Hi, you said “inbound connections”, but the only forward I see for new connections is:
add action=accept chain=forward connection-state=new src-address-list=MyLAN
This is not covering WAN src addresses as inbound connection, isn’t it?

4

This is what was killing me:

add action=drop chain=forward

With the nat rule enabled, and the drop disabled I can connect. Now to find out what else passes this path.

Thanks.

5

It’s very easy, you can allow all forwarded ports using connection-nat-state=dstnat matcher.
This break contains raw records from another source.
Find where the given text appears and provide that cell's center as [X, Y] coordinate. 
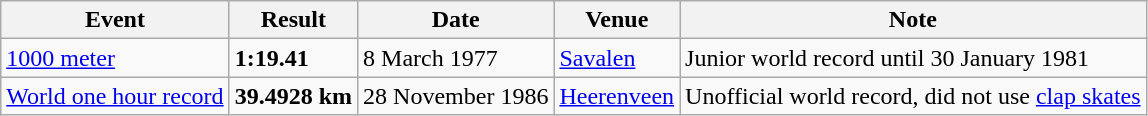
1000 meter [115, 58]
28 November 1986 [456, 96]
World one hour record [115, 96]
Result [293, 20]
Event [115, 20]
1:19.41 [293, 58]
Junior world record until 30 January 1981 [913, 58]
Venue [617, 20]
39.4928 km [293, 96]
Savalen [617, 58]
Note [913, 20]
Unofficial world record, did not use clap skates [913, 96]
Heerenveen [617, 96]
8 March 1977 [456, 58]
Date [456, 20]
Extract the [x, y] coordinate from the center of the cell holding the provided text.  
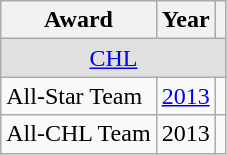
All-Star Team [78, 96]
All-CHL Team [78, 134]
Award [78, 20]
Year [186, 20]
CHL [114, 58]
For the text-containing cell, return its midpoint in [X, Y] coordinate format. 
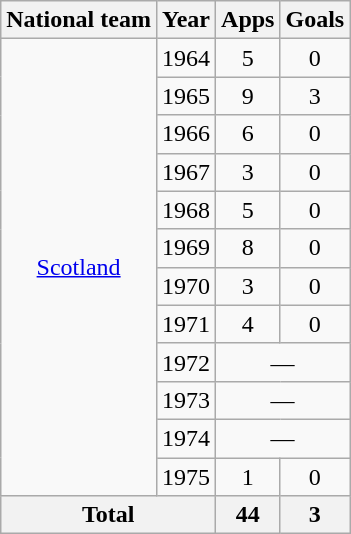
Year [186, 20]
1965 [186, 96]
1967 [186, 172]
Apps [248, 20]
National team [79, 20]
1973 [186, 400]
1969 [186, 248]
1975 [186, 477]
6 [248, 134]
1964 [186, 58]
1968 [186, 210]
Total [108, 515]
4 [248, 324]
44 [248, 515]
8 [248, 248]
1970 [186, 286]
1974 [186, 438]
9 [248, 96]
1971 [186, 324]
1972 [186, 362]
1 [248, 477]
1966 [186, 134]
Scotland [79, 268]
Goals [315, 20]
For the text-containing cell, return its midpoint in [X, Y] coordinate format. 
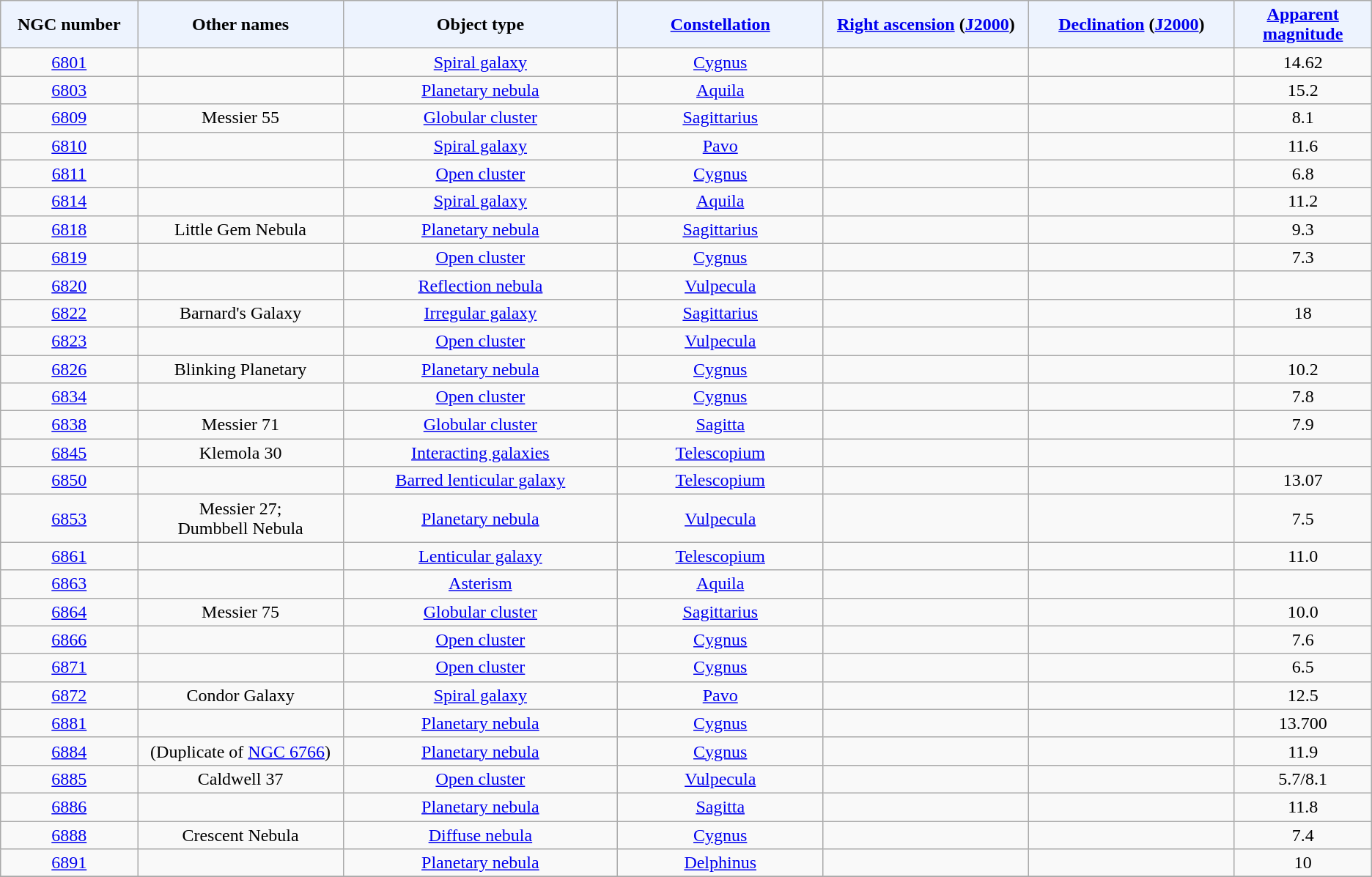
6888 [69, 835]
6864 [69, 612]
9.3 [1303, 229]
6845 [69, 453]
Crescent Nebula [240, 835]
6823 [69, 341]
6886 [69, 807]
7.9 [1303, 425]
6810 [69, 146]
6.8 [1303, 174]
6881 [69, 723]
Object type [480, 25]
18 [1303, 313]
6811 [69, 174]
7.5 [1303, 519]
Messier 71 [240, 425]
(Duplicate of NGC 6766) [240, 751]
8.1 [1303, 118]
10.2 [1303, 369]
6866 [69, 640]
Asterism [480, 584]
Irregular galaxy [480, 313]
Other names [240, 25]
11.8 [1303, 807]
Blinking Planetary [240, 369]
11.2 [1303, 202]
13.700 [1303, 723]
6820 [69, 285]
10.0 [1303, 612]
12.5 [1303, 696]
14.62 [1303, 62]
Diffuse nebula [480, 835]
Condor Galaxy [240, 696]
11.0 [1303, 556]
6850 [69, 481]
6891 [69, 863]
6885 [69, 779]
11.6 [1303, 146]
6834 [69, 397]
6801 [69, 62]
15.2 [1303, 90]
NGC number [69, 25]
6822 [69, 313]
6863 [69, 584]
Klemola 30 [240, 453]
6884 [69, 751]
Little Gem Nebula [240, 229]
Messier 55 [240, 118]
Barnard's Galaxy [240, 313]
6803 [69, 90]
Caldwell 37 [240, 779]
Messier 27;Dumbbell Nebula [240, 519]
Interacting galaxies [480, 453]
11.9 [1303, 751]
Right ascension (J2000) [926, 25]
7.4 [1303, 835]
Reflection nebula [480, 285]
6.5 [1303, 668]
6838 [69, 425]
6853 [69, 519]
6814 [69, 202]
Apparent magnitude [1303, 25]
7.6 [1303, 640]
7.3 [1303, 257]
13.07 [1303, 481]
6826 [69, 369]
6872 [69, 696]
Barred lenticular galaxy [480, 481]
Constellation [720, 25]
Declination (J2000) [1132, 25]
6861 [69, 556]
6809 [69, 118]
Lenticular galaxy [480, 556]
5.7/8.1 [1303, 779]
7.8 [1303, 397]
6871 [69, 668]
10 [1303, 863]
Delphinus [720, 863]
6819 [69, 257]
Messier 75 [240, 612]
6818 [69, 229]
For the text-containing cell, return its midpoint in [x, y] coordinate format. 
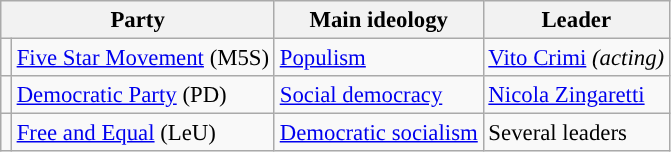
Democratic socialism [378, 133]
Five Star Movement (M5S) [142, 58]
Main ideology [378, 20]
Several leaders [576, 133]
Social democracy [378, 95]
Vito Crimi (acting) [576, 58]
Populism [378, 58]
Free and Equal (LeU) [142, 133]
Party [138, 20]
Leader [576, 20]
Democratic Party (PD) [142, 95]
Nicola Zingaretti [576, 95]
Pinpoint the cell where the given text exists, returning its [x, y] midpoint coordinate. 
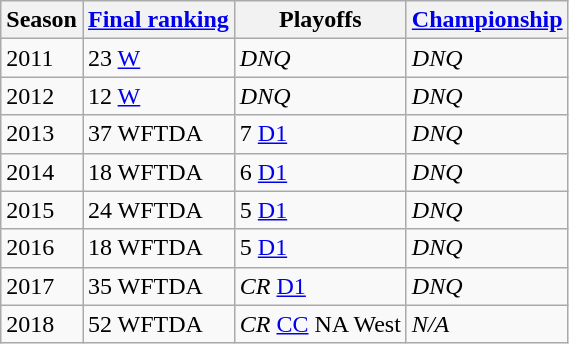
Season [42, 20]
37 WFTDA [158, 134]
Playoffs [320, 20]
2011 [42, 58]
52 WFTDA [158, 324]
12 W [158, 96]
2013 [42, 134]
2012 [42, 96]
2014 [42, 172]
6 D1 [320, 172]
2018 [42, 324]
Championship [487, 20]
2015 [42, 210]
24 WFTDA [158, 210]
CR D1 [320, 286]
N/A [487, 324]
CR CC NA West [320, 324]
23 W [158, 58]
Final ranking [158, 20]
35 WFTDA [158, 286]
7 D1 [320, 134]
2016 [42, 248]
2017 [42, 286]
For the text-containing cell, return its midpoint in (X, Y) coordinate format. 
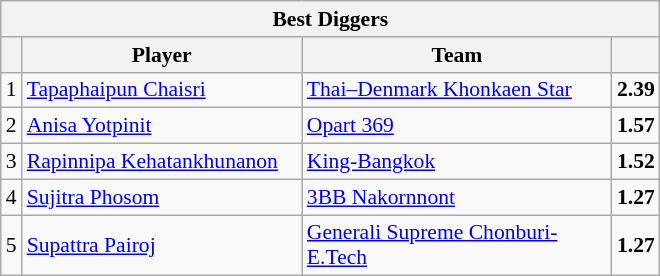
Rapinnipa Kehatankhunanon (162, 162)
3BB Nakornnont (457, 197)
2 (12, 126)
1.52 (636, 162)
1.57 (636, 126)
3 (12, 162)
Tapaphaipun Chaisri (162, 90)
1 (12, 90)
Supattra Pairoj (162, 246)
Team (457, 55)
Generali Supreme Chonburi-E.Tech (457, 246)
Player (162, 55)
Sujitra Phosom (162, 197)
5 (12, 246)
Anisa Yotpinit (162, 126)
Opart 369 (457, 126)
King-Bangkok (457, 162)
Best Diggers (330, 19)
4 (12, 197)
2.39 (636, 90)
Thai–Denmark Khonkaen Star (457, 90)
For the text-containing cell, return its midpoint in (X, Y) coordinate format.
Also the order of rules could be more efficient:

/ip firewall filter
add action=accept chain=forward connection-state=established,related,untracked
add action=drop chain=forward connection-state=invalid
add action=accept chain=forward src-address-list=MyLAN
add action=accept chain=forward connection-nat-state=dstnat
add action=drop chain=forward

It’s because usually vast majority of packets belong to established connections, so it’s better when they are accepted by first rule. The same rule can allow related and untracked (you want that). And if you deal with invalid next, then everything else is new, so you don’t need to worry about connection state in following rules. The same is true for input.